The required output is every entry, printed exactly as written.

Saved data entries:
+--

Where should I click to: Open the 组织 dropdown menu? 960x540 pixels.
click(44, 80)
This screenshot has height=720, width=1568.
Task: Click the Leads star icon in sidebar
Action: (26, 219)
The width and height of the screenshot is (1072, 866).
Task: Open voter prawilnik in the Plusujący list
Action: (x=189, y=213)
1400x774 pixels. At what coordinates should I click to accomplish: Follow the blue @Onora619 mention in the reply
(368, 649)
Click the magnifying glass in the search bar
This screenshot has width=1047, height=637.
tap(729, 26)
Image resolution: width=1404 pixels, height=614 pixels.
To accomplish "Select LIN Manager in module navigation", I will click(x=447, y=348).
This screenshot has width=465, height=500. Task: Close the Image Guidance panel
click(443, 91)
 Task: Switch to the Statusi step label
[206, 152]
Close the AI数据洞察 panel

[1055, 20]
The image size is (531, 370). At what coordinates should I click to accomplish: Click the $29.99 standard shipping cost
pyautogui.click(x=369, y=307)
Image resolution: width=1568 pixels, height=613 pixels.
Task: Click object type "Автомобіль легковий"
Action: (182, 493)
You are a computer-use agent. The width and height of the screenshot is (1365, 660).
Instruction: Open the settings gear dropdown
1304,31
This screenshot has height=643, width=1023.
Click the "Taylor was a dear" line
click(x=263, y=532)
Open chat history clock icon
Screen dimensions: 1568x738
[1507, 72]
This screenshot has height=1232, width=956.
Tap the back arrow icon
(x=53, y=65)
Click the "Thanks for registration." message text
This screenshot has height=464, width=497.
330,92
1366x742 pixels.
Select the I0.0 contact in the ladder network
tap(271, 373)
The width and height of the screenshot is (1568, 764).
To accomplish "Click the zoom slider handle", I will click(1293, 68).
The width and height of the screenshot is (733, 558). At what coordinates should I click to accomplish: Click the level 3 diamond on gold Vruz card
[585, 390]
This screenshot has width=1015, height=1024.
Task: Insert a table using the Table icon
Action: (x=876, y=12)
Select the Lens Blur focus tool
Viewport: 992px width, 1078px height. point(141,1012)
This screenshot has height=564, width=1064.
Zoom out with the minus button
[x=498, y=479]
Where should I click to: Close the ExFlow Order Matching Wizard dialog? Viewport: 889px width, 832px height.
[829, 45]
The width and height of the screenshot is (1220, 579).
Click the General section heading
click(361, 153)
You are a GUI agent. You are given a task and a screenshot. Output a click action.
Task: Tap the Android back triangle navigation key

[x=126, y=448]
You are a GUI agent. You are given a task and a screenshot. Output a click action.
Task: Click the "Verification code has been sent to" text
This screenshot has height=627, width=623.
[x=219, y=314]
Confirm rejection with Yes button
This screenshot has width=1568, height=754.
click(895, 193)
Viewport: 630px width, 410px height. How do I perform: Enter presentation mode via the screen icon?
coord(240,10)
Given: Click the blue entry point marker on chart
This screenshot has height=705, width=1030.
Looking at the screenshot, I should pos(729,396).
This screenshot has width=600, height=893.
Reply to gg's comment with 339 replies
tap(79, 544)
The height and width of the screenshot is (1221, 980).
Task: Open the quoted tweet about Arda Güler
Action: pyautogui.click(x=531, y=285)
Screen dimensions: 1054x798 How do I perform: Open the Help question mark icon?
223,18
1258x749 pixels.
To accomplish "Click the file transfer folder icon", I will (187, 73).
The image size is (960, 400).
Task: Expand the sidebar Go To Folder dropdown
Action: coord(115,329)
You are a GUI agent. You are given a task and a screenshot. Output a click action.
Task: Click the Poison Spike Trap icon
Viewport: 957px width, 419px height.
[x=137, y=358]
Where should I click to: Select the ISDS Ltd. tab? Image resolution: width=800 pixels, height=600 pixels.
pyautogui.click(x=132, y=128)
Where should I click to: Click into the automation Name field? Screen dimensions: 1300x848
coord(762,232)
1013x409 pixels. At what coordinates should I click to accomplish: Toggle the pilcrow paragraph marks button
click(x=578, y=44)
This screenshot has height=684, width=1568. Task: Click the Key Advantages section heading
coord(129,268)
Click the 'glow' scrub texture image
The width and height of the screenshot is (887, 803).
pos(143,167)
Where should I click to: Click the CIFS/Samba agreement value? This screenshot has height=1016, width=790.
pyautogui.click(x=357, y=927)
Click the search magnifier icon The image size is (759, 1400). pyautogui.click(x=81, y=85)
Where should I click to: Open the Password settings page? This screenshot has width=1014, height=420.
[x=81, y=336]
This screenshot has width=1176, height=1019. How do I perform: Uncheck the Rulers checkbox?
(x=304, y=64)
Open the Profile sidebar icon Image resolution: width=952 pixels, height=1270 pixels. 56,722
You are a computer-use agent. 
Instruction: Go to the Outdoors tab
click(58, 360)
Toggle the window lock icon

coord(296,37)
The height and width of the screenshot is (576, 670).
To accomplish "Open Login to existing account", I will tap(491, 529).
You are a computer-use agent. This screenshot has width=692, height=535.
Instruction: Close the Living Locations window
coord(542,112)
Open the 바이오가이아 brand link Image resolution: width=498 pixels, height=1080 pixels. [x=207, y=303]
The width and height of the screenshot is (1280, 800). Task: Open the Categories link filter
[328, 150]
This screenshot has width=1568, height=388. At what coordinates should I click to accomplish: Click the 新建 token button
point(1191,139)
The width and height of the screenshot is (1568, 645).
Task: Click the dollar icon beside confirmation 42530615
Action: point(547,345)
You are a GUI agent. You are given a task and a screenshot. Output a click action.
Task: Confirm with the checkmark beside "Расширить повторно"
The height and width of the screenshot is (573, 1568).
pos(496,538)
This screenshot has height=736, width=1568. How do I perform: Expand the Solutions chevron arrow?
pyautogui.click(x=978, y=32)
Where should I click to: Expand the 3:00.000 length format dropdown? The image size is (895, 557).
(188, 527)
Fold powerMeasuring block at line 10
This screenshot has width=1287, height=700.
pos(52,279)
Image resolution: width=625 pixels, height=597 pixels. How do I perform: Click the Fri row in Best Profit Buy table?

+--

Task result ->
Where should I click to: Open the 组织 dropdown menu? 960x540 pixels.
click(44, 80)
This screenshot has height=720, width=1568.
Task: Click the Leads star icon in sidebar
Action: (26, 219)
The width and height of the screenshot is (1072, 866).
Task: Open voter prawilnik in the Plusujący list
Action: (x=189, y=213)
1400x774 pixels. At what coordinates should I click to accomplish: Follow the blue @Onora619 mention in the reply
(368, 649)
Click the magnifying glass in the search bar
This screenshot has width=1047, height=637.
tap(729, 26)
Image resolution: width=1404 pixels, height=614 pixels.
To accomplish "Select LIN Manager in module navigation", I will click(x=447, y=348).
This screenshot has width=465, height=500. Task: Close the Image Guidance panel
click(443, 91)
 Task: Switch to the Statusi step label
[206, 152]
Close the AI数据洞察 panel

[1055, 20]
The image size is (531, 370). At what coordinates should I click to accomplish: Click the $29.99 standard shipping cost
pyautogui.click(x=369, y=307)
Image resolution: width=1568 pixels, height=613 pixels.
Task: Click object type "Автомобіль легковий"
Action: (182, 493)
You are a computer-use agent. The width and height of the screenshot is (1365, 660).
Instruction: Open the settings gear dropdown
1304,31
This screenshot has height=643, width=1023.
Click the "Taylor was a dear" line
click(x=263, y=532)
Open chat history clock icon
Screen dimensions: 1568x738
[1507, 72]
This screenshot has height=1232, width=956.
Tap the back arrow icon
(x=53, y=65)
Click the "Thanks for registration." message text
This screenshot has height=464, width=497.
330,92
1366x742 pixels.
Select the I0.0 contact in the ladder network
tap(271, 373)
The width and height of the screenshot is (1568, 764).
To accomplish "Click the zoom slider handle", I will click(1293, 68).
The width and height of the screenshot is (733, 558). At what coordinates should I click to accomplish: Click the level 3 diamond on gold Vruz card
[585, 390]
This screenshot has width=1015, height=1024.
Task: Insert a table using the Table icon
Action: (x=876, y=12)
Select the Lens Blur focus tool
Viewport: 992px width, 1078px height. point(141,1012)
This screenshot has height=564, width=1064.
Zoom out with the minus button
[x=498, y=479]
Where should I click to: Close the ExFlow Order Matching Wizard dialog? Viewport: 889px width, 832px height.
[829, 45]
The width and height of the screenshot is (1220, 579).
Click the General section heading
click(361, 153)
You are a GUI agent. You are given a task and a screenshot. Output a click action.
Task: Tap the Android back triangle navigation key

[x=126, y=448]
You are a GUI agent. You are given a task and a screenshot. Output a click action.
Task: Click the "Verification code has been sent to" text
This screenshot has height=627, width=623.
[x=219, y=314]
Confirm rejection with Yes button
This screenshot has width=1568, height=754.
click(895, 193)
Viewport: 630px width, 410px height. How do I perform: Enter presentation mode via the screen icon?
coord(240,10)
Given: Click the blue entry point marker on chart
This screenshot has height=705, width=1030.
Looking at the screenshot, I should pos(729,396).
This screenshot has width=600, height=893.
Reply to gg's comment with 339 replies
tap(79, 544)
The height and width of the screenshot is (1221, 980).
Task: Open the quoted tweet about Arda Güler
Action: pyautogui.click(x=531, y=285)
Screen dimensions: 1054x798 How do I perform: Open the Help question mark icon?
223,18
1258x749 pixels.
To accomplish "Click the file transfer folder icon", I will (187, 73).
The image size is (960, 400).
Task: Expand the sidebar Go To Folder dropdown
Action: coord(115,329)
You are a GUI agent. You are given a task and a screenshot. Output a click action.
Task: Click the Poison Spike Trap icon
Viewport: 957px width, 419px height.
[x=137, y=358]
Where should I click to: Select the ISDS Ltd. tab? Image resolution: width=800 pixels, height=600 pixels.
pyautogui.click(x=132, y=128)
Where should I click to: Click into the automation Name field? Screen dimensions: 1300x848
coord(762,232)
1013x409 pixels. At what coordinates should I click to accomplish: Toggle the pilcrow paragraph marks button
click(x=578, y=44)
This screenshot has height=684, width=1568. Task: Click the Key Advantages section heading
coord(129,268)
Click the 'glow' scrub texture image
The width and height of the screenshot is (887, 803).
pos(143,167)
Where should I click to: Click the CIFS/Samba agreement value? This screenshot has height=1016, width=790.
pyautogui.click(x=357, y=927)
Click the search magnifier icon The image size is (759, 1400). pyautogui.click(x=81, y=85)
Where should I click to: Open the Password settings page? This screenshot has width=1014, height=420.
[x=81, y=336]
This screenshot has width=1176, height=1019. How do I perform: Uncheck the Rulers checkbox?
(x=304, y=64)
Open the Profile sidebar icon Image resolution: width=952 pixels, height=1270 pixels. 56,722
You are a computer-use agent. 
Instruction: Go to the Outdoors tab
click(58, 360)
Toggle the window lock icon

coord(296,37)
The height and width of the screenshot is (576, 670).
To accomplish "Open Login to existing account", I will tap(491, 529).
You are a computer-use agent. This screenshot has width=692, height=535.
Instruction: Close the Living Locations window
coord(542,112)
Open the 바이오가이아 brand link Image resolution: width=498 pixels, height=1080 pixels. [x=207, y=303]
The width and height of the screenshot is (1280, 800). Task: Open the Categories link filter
[328, 150]
This screenshot has width=1568, height=388. At what coordinates should I click to accomplish: Click the 新建 token button
point(1191,139)
The width and height of the screenshot is (1568, 645).
Task: Click the dollar icon beside confirmation 42530615
Action: point(547,345)
You are a GUI agent. You are given a task and a screenshot. Output a click action.
Task: Confirm with the checkmark beside "Расширить повторно"
The height and width of the screenshot is (573, 1568).
pos(496,538)
This screenshot has height=736, width=1568. How do I perform: Expand the Solutions chevron arrow?
pyautogui.click(x=978, y=32)
Where should I click to: Expand the 3:00.000 length format dropdown? The image size is (895, 557).
(188, 527)
Fold powerMeasuring block at line 10
This screenshot has width=1287, height=700.
pos(52,279)
Image resolution: width=625 pixels, height=597 pixels. How do I perform: Click the Fri row in Best Profit Buy table?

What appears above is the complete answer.